▸ EXERCISE DIRECTIONS:
Beginning at the line that holds "Task: Click Visits header in the totals table", transcribe each line exactly through the end of the records, and leave any pictures out.

* * * *

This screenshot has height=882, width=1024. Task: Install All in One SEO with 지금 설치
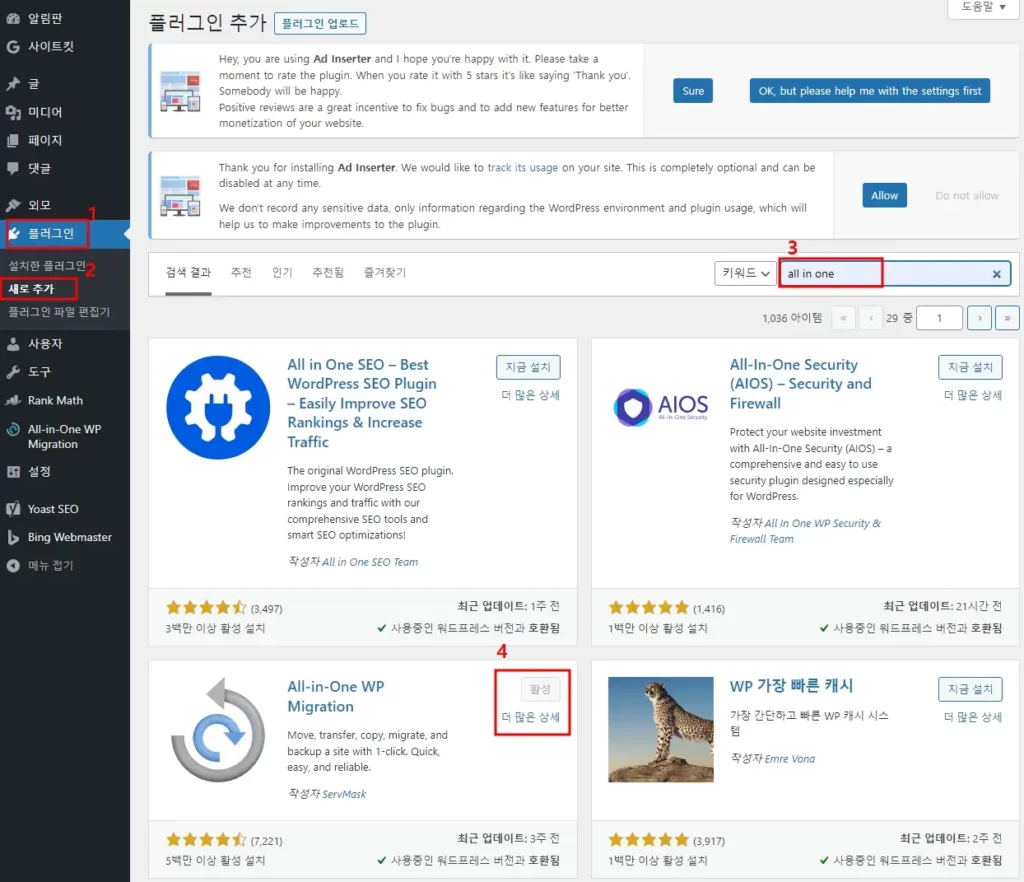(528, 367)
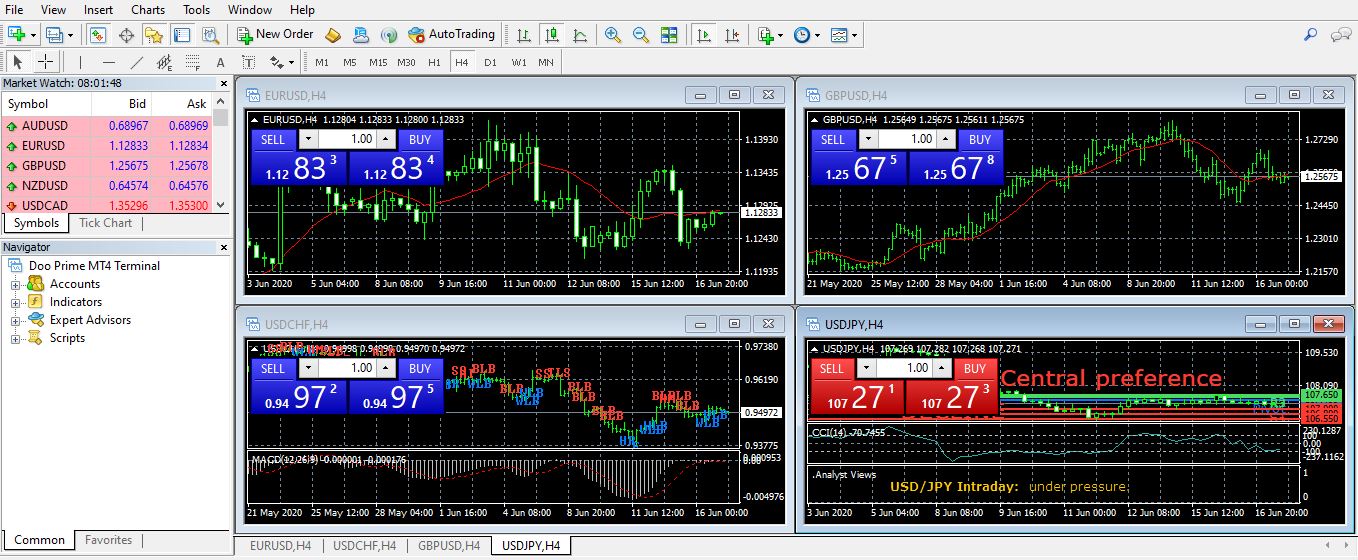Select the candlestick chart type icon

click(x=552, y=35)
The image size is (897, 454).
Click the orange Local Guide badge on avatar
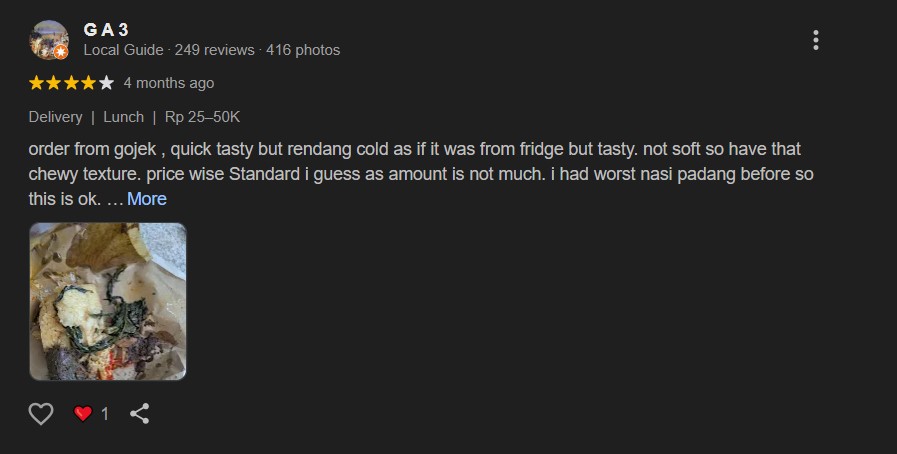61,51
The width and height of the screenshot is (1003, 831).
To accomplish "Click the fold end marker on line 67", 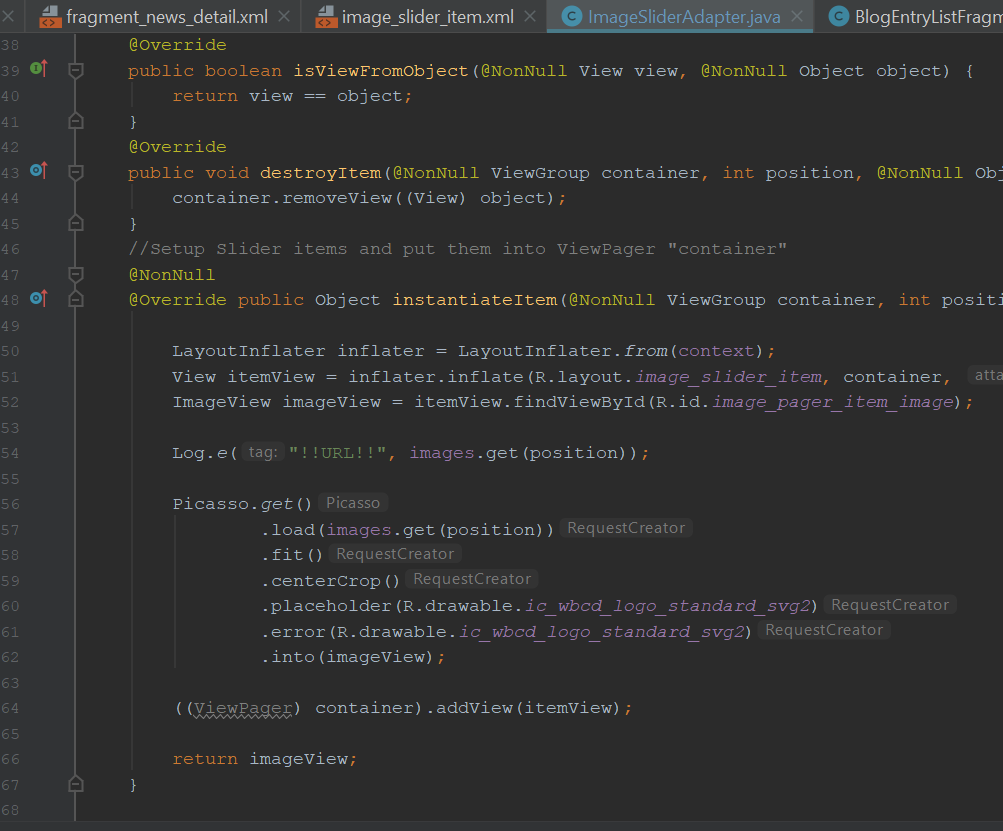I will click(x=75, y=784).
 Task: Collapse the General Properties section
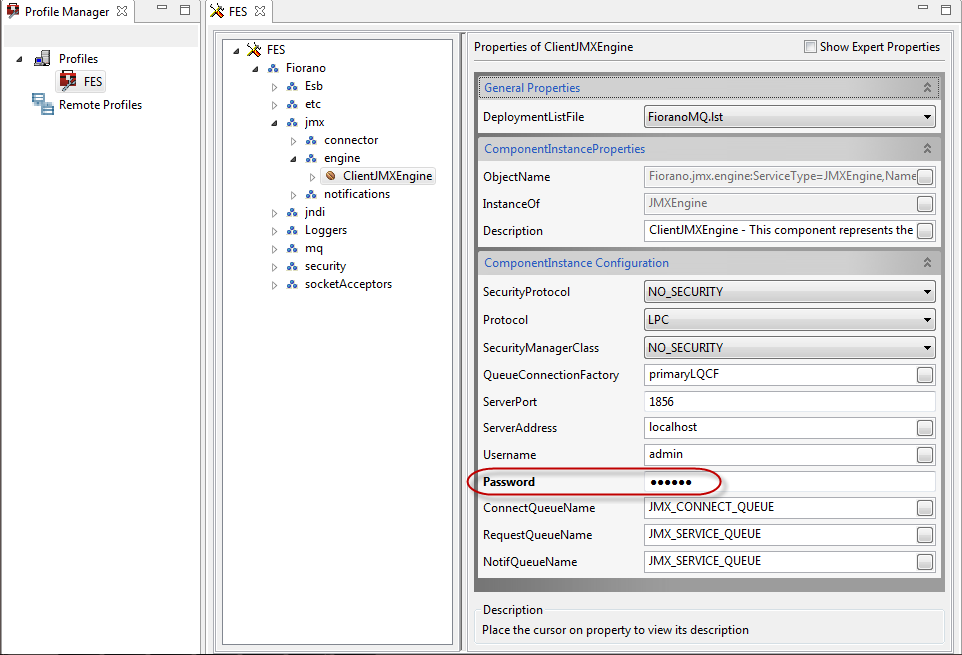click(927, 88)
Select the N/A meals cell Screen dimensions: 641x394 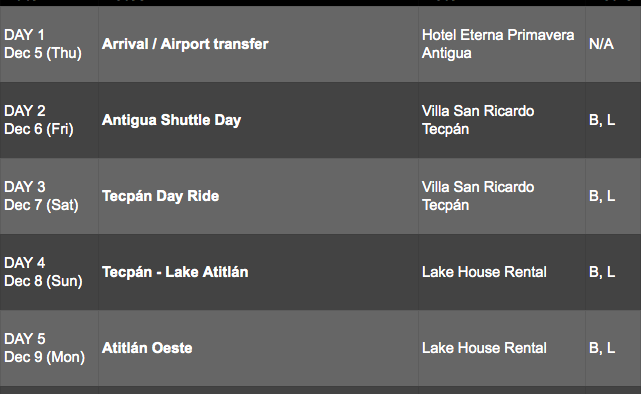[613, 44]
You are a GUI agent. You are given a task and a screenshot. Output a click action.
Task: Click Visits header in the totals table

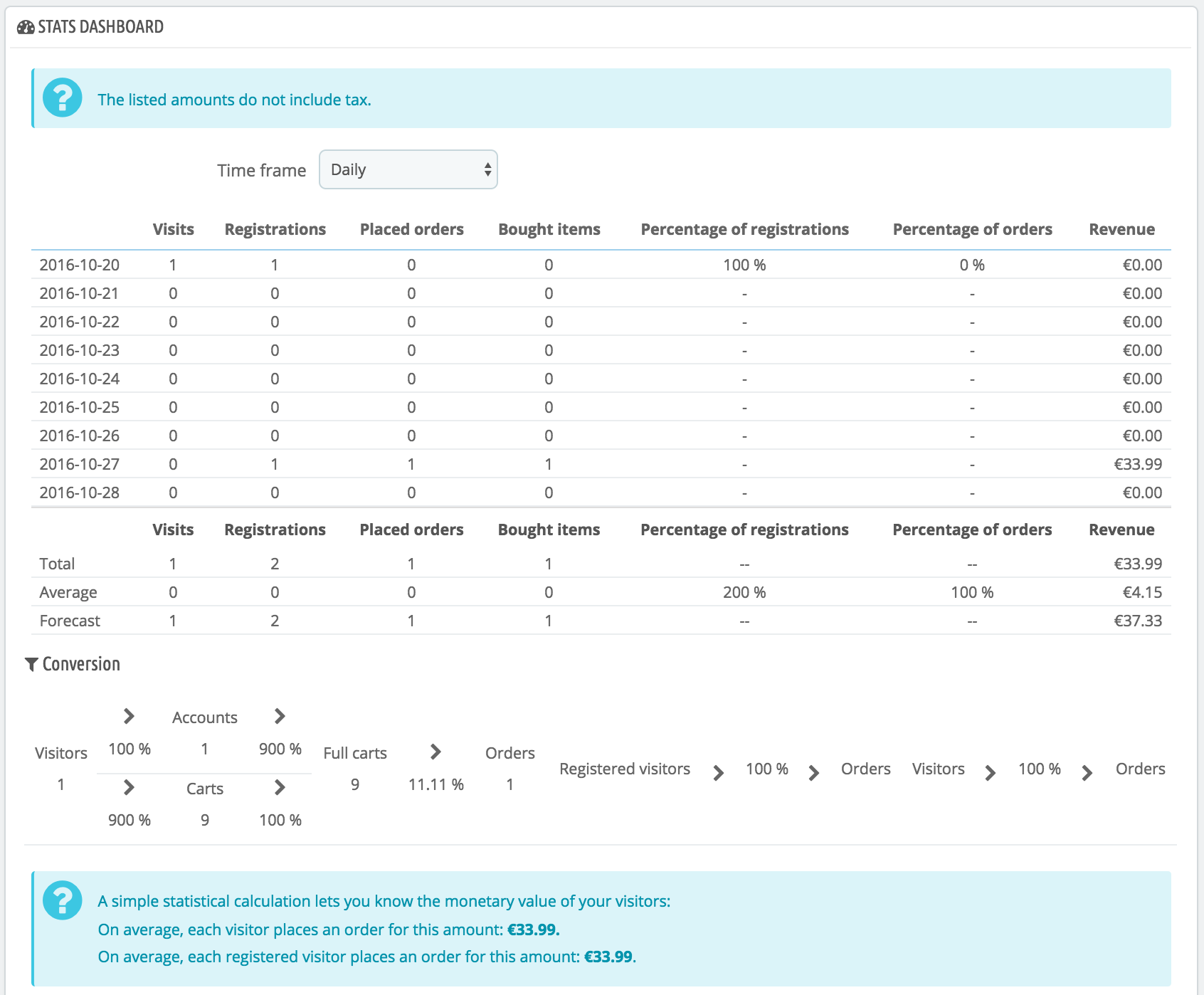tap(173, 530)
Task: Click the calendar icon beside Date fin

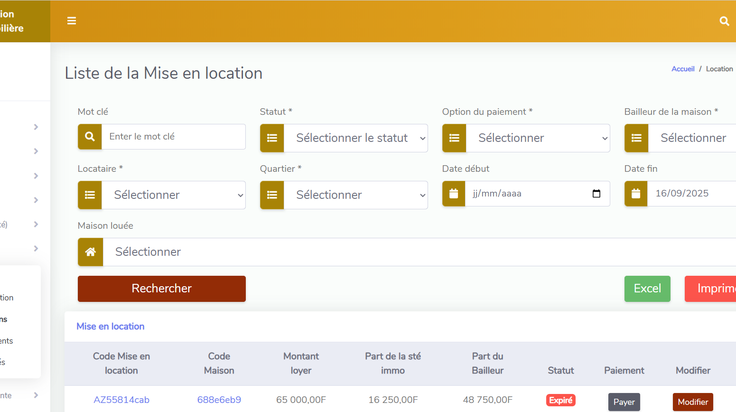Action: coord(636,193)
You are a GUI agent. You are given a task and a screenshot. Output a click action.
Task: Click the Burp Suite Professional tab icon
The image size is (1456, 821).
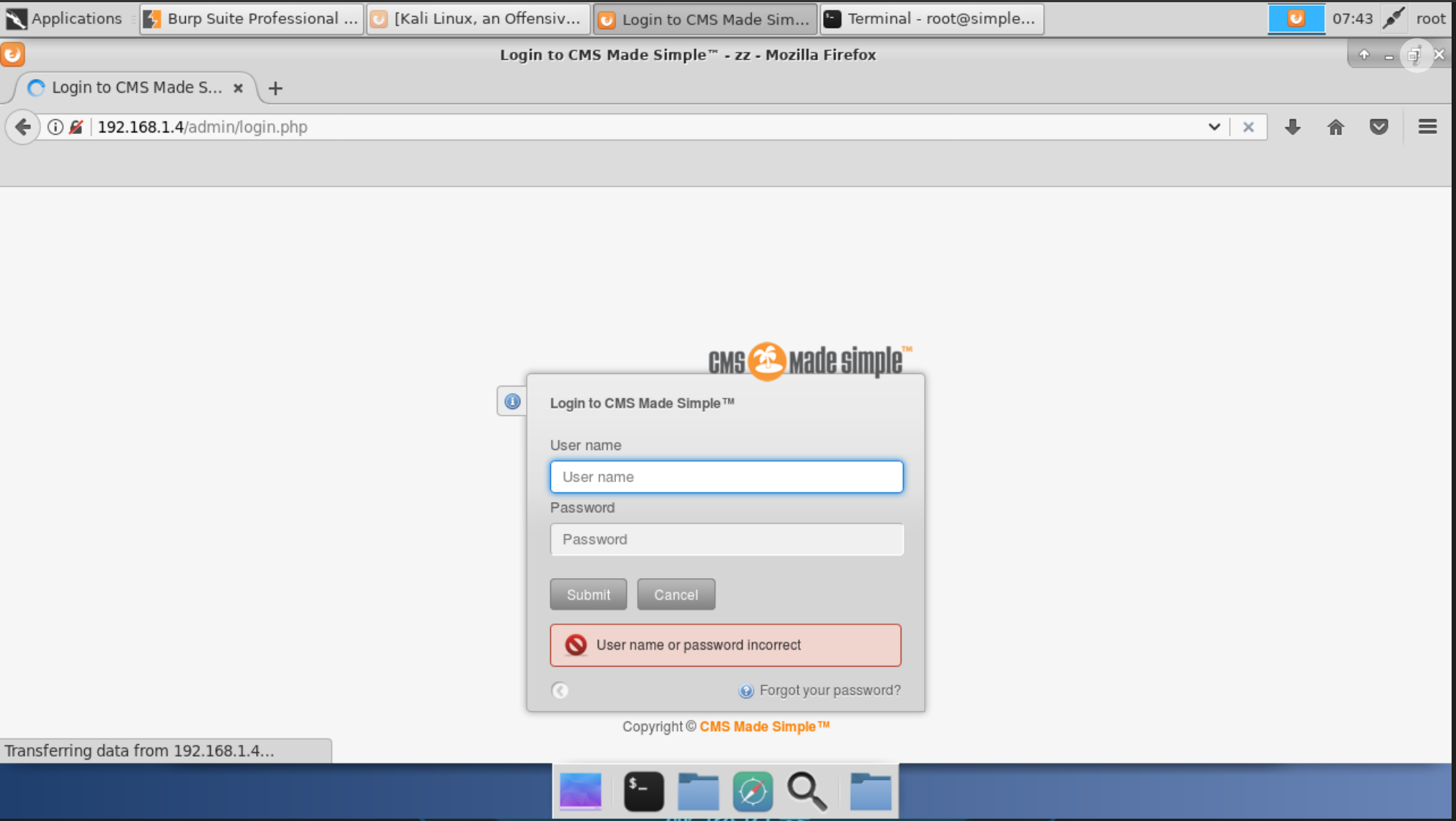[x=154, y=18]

* * * *

▸ ANSWER SECTION:
Task: Click Visits header in the totals table

tap(173, 530)
Task: Click the calendar icon beside Date fin

Action: coord(636,193)
You are a GUI agent. You are given a task and a screenshot. Output a click action.
Task: Click the Burp Suite Professional tab icon
The image size is (1456, 821).
[x=154, y=18]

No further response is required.